Visão artificial na indústria de alimentos

Por Salvador Giró | CEO Grupo INFAIMON

alimentos

A primeira coisa em que pensamos ao falar de uma cooperativa agrícola que classifica e armazena frutas é num lugar pouco sofisticado, com grande quantidade de pó e com centenas de pessoas classificando as frutas manualmente. Evidentemente, este conceito pouco tem a ver com a realidade.

Atualmente, este tipo de indústria é altamente sofisticada, com sistemas de controlo automático de humidade e temperatura, assim como com mecanismos de controlo de níveis de oxigênio, normalmente situados em grandes naves do tamanho de um hangar de aviação e, por conseguinte, com sistemas de visão de cor para classificar os distintos tipos de frutas e hortaliças.

Os sistemas de visão artificial utilizados nestes recintos estão disponibilizados numa área de atuação, onde capturam as imagens das frutas que se deslocam sobre a cinta transportadora.
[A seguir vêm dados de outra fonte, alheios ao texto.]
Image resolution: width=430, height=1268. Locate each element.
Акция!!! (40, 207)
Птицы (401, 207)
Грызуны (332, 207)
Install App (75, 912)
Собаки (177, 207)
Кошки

O sistema de visão é capaz de classificar a fruta segundo a sua forma ou tamanho e determinar o seu grau de maturação através da cor.

Os sistemas de inspeção de alimentos frescos têm uma grande aceitação e difusão na Europa.

A adoção destes sistemas foi determinada, principalmente, por dois fatores: o envelhecimento dos trabalhadores, que resultou em menos mão de obra disponível para este tipo de trabalho de classificação e os altos custos laborais nos países desenvolvidos.

Consequentemente, nos últimos anos, verificou-se um crescente número de empresas dos países desenvolvidos a apostarem no fabrico de máquinas de classificação de alimentos e posterior exportação para os países em desenvolvimento, já que o produto classificado, habitualmente, tem o seu mercado na Europa e Estados Unidos, países que exigem a máxima qualidade.

De facto, podemos distinguir dois tipos de mercados: um relacionado com os alimentos frescos e outro com os alimentos elaborados, no qual se inserem os congelados, enlatados, embalados, pré-cozidos…

A maioria das empresas do setor alimentar utiliza sistemas de visão artificial com cor e o mercado automóvel ou de semicondutores utiliza, normalmente, os sistemas de visão monocromática.

A inspeção na indústria alimentar é realizada tanto com câmaras lineares, como com câmaras matriciais, dependendo do tipo de fabricante e do tipo de classificação. Alguns fabricantes de máquinas para a indústria alimentar também oferecem versões constituídas por câmaras infravermelhas, que podem detectar a presença de corpos estranhos nas frutas ou determinar características não visíveis a olho nu nas suas superfícies.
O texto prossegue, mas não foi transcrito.